= Beginning of Section =
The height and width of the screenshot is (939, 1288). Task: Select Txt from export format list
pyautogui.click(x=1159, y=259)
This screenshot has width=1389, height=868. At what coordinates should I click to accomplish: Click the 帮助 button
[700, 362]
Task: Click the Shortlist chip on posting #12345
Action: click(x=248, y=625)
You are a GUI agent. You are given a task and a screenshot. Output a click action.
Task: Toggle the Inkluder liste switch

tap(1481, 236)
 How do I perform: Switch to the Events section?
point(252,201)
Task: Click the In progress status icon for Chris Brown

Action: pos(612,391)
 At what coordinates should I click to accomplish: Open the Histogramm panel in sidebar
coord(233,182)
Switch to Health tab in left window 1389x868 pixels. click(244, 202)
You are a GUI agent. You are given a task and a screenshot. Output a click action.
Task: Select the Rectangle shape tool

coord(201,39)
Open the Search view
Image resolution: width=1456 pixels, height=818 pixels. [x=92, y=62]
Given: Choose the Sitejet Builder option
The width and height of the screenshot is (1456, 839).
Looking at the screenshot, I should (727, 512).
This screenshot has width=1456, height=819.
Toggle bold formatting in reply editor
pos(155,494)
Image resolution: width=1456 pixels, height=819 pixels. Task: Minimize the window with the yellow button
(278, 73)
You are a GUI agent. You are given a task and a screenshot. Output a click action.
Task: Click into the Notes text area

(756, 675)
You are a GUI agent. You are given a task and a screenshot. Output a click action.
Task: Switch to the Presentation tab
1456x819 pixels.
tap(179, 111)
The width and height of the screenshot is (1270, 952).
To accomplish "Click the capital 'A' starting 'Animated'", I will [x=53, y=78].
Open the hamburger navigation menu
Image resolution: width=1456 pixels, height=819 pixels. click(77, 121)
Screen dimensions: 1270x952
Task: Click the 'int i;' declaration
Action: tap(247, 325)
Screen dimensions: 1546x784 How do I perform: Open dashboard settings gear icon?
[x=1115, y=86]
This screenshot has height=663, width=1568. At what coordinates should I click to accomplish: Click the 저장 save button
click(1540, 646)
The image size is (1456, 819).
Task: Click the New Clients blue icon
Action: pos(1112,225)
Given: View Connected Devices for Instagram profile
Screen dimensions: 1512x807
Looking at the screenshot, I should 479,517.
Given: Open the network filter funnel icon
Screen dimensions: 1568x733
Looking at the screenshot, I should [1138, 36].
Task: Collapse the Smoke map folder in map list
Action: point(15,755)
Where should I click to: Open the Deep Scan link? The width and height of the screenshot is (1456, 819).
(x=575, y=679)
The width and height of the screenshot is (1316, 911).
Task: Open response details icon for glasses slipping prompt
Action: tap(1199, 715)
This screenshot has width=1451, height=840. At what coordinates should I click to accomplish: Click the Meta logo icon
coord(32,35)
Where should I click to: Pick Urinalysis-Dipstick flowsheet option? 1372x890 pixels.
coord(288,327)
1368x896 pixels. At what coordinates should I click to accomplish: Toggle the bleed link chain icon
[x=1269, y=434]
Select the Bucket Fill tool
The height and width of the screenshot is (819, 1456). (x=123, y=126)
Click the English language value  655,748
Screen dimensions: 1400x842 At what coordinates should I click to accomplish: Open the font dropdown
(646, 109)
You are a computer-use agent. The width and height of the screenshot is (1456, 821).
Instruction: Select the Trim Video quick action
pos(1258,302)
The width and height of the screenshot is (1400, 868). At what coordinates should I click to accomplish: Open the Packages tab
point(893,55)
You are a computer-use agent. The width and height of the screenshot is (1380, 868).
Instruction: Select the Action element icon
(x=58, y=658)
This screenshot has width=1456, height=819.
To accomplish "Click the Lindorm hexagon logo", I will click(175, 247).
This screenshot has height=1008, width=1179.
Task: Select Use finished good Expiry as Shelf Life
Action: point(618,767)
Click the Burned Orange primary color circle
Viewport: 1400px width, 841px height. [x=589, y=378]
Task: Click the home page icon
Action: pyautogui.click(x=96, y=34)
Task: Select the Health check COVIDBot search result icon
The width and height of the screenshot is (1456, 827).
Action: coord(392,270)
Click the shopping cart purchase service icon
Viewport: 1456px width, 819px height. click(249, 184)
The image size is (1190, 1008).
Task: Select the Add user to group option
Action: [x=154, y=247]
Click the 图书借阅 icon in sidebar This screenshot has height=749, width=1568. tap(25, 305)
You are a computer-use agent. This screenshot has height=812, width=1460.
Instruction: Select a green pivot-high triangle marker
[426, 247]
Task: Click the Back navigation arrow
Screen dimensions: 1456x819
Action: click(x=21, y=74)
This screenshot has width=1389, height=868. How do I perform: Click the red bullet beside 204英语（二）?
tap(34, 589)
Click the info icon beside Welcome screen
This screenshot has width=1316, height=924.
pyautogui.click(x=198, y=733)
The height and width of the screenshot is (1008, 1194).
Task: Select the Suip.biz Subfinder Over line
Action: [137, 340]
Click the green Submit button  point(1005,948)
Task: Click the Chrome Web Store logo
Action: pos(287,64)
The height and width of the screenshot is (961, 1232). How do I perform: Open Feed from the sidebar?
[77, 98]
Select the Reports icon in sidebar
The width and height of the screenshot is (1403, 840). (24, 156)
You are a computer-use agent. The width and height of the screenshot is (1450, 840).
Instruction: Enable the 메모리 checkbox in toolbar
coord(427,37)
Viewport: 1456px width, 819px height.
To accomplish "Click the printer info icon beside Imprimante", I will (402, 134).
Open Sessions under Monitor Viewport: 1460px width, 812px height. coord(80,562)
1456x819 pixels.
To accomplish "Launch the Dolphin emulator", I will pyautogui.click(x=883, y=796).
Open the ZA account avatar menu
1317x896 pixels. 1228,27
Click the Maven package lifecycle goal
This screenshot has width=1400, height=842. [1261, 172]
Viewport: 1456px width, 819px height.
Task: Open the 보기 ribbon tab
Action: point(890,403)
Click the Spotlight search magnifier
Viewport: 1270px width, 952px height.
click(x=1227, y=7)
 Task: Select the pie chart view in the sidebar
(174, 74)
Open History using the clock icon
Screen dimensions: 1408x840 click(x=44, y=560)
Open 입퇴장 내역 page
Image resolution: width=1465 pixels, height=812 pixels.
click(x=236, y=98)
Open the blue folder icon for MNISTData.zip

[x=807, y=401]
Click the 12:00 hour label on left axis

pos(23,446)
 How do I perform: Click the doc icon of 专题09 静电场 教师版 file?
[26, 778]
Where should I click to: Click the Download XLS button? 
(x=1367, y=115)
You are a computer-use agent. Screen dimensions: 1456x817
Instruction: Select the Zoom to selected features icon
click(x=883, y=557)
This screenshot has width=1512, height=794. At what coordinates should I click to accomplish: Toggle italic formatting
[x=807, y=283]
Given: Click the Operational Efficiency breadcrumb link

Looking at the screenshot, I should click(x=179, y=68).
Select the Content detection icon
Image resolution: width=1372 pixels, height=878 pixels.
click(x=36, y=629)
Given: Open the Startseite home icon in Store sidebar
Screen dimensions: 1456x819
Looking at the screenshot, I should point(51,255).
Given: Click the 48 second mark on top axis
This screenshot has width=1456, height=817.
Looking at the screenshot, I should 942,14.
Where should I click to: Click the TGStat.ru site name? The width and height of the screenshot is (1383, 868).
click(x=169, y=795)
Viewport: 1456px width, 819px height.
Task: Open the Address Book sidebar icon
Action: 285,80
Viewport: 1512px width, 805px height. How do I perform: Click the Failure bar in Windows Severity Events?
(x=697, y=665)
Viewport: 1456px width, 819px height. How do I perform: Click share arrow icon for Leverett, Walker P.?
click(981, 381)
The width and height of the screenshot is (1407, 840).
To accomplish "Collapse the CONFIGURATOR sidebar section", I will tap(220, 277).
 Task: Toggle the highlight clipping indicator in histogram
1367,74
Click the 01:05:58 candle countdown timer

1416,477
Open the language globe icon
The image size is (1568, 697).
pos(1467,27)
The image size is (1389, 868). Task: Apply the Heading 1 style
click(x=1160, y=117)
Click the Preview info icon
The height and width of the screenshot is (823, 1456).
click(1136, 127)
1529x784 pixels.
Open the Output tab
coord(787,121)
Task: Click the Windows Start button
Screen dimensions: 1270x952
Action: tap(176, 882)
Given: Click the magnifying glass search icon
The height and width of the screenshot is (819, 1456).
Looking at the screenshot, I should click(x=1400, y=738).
= End of Section =
> **PROBLEM STATEMENT**
For every line of the material that holds the word "Health", make a copy.

> **SOLUTION**
Switch to Health tab in left window 1389x868 pixels. click(244, 202)
Task: Select the Health check COVIDBot search result icon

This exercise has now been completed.